* [WORK INSTRUCTIONS]
Exact copy, no pictures: every line from the one that contains "You are a GUI" through the end of the data below, and nothing else.

[[ DATA, beginning ]]

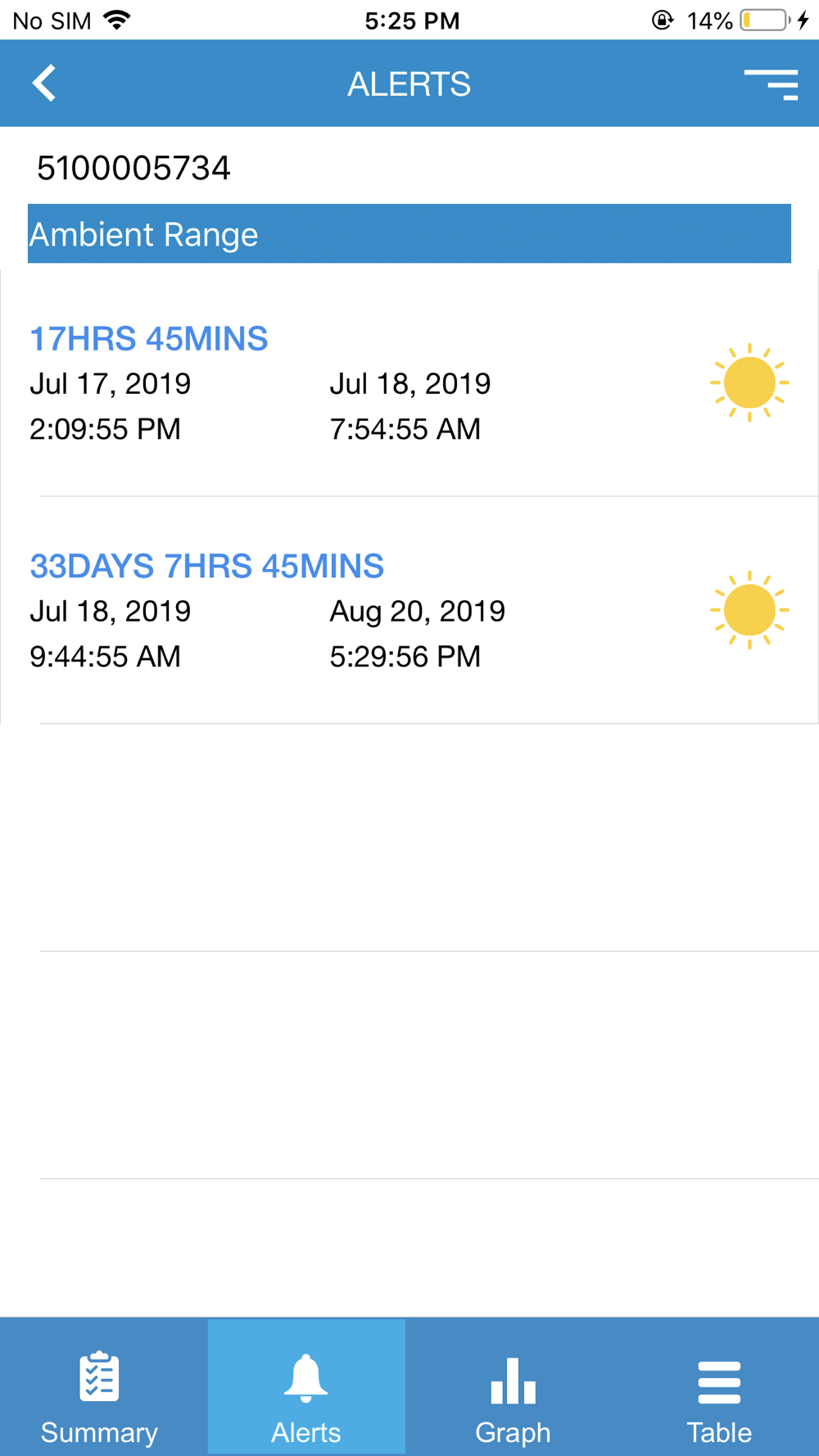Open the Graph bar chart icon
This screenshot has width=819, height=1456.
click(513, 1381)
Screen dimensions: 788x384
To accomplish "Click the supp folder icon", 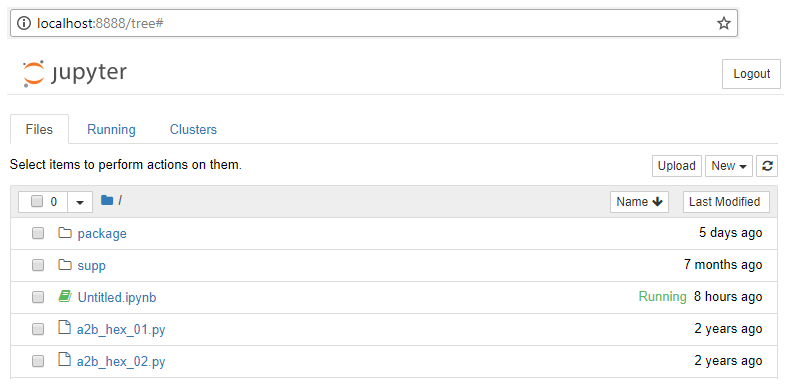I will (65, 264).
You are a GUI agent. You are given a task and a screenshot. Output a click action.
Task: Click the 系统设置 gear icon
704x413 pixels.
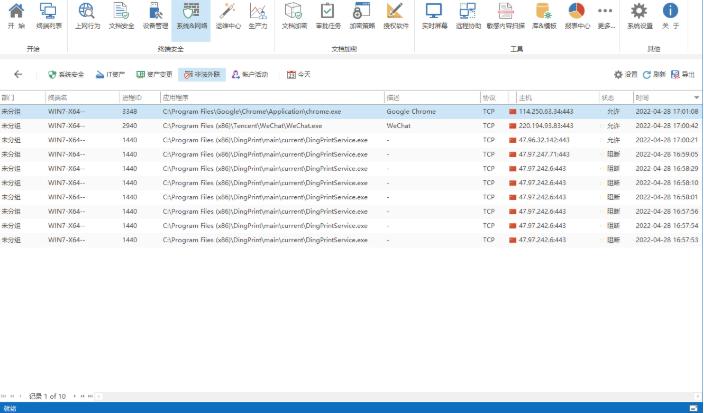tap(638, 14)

[[ DATA, end ]]

* [RESULT FOR THIS EXERCISE]
You are a GUI agent. You are given a task and a screenshot. Output a click action.
Task: Click the 系统设置 gear icon
704x413 pixels.
tap(638, 14)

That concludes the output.